*WORK REQUIRED:* Every entry must be transcribed exactly. Pictures are not part of the copy.

*DATA EXCERPTS:*
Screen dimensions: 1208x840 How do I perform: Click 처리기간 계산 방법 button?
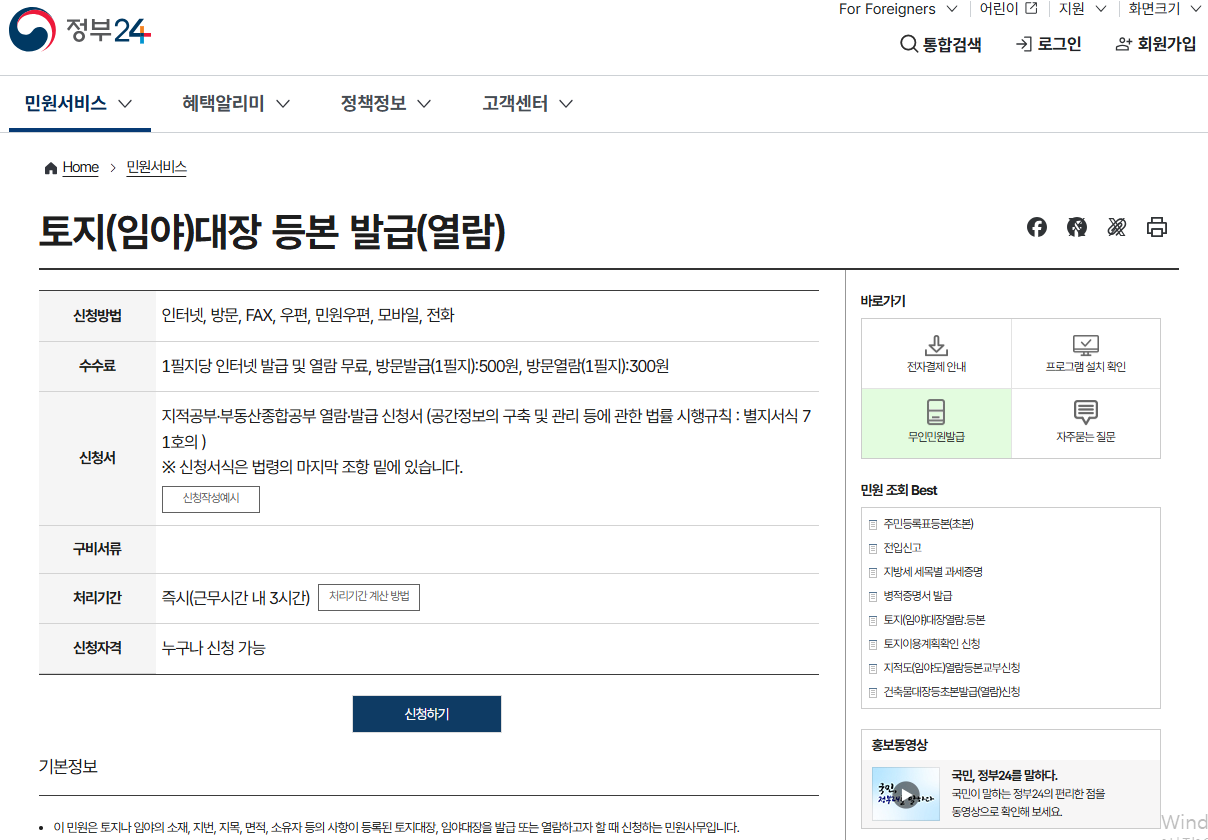click(x=369, y=597)
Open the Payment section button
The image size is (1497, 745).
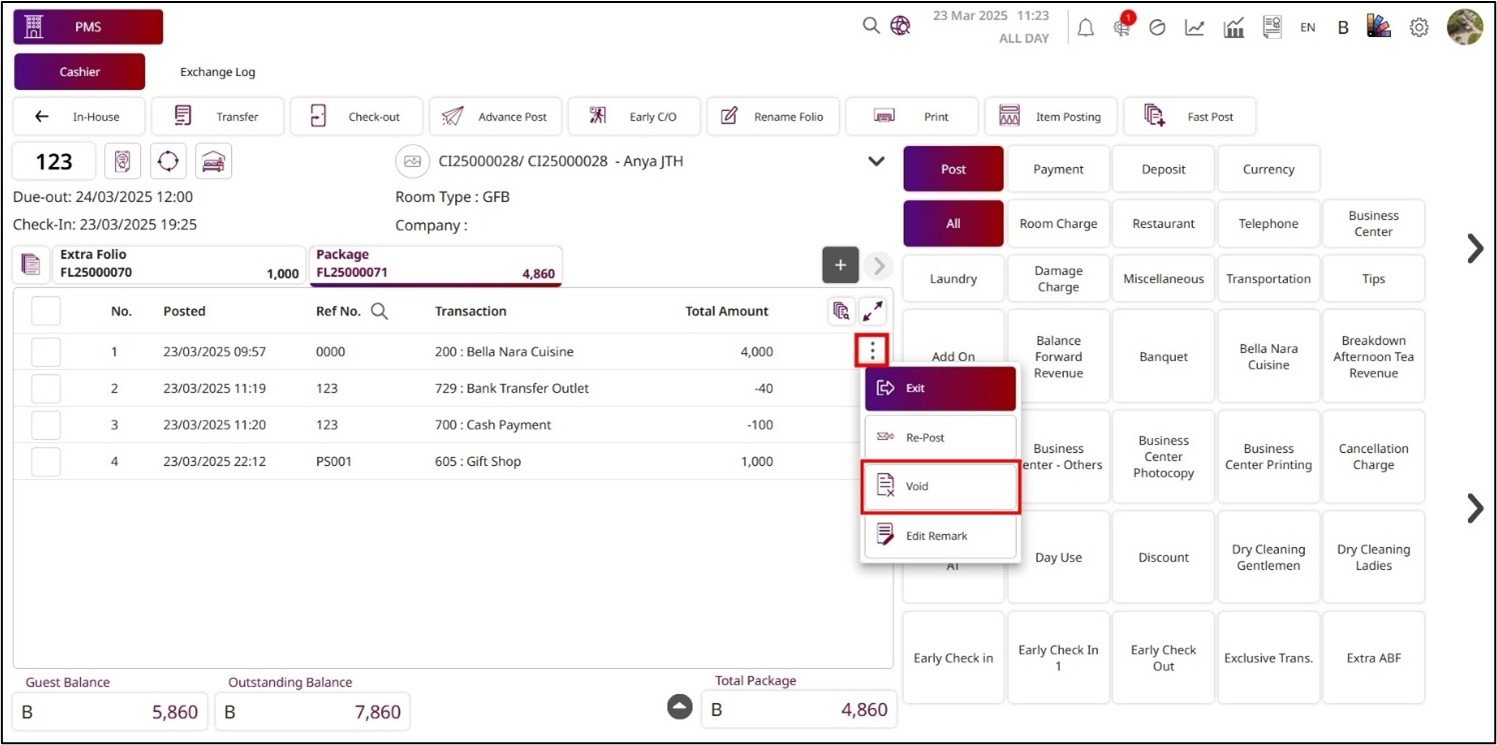(x=1058, y=169)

*EXERCISE OUTPUT:*
Screen dimensions: 1208x840 How do I perform: Click 처리기간 계산 방법 button?
click(x=369, y=597)
Open the Payment section button
The image size is (1497, 745).
(x=1058, y=169)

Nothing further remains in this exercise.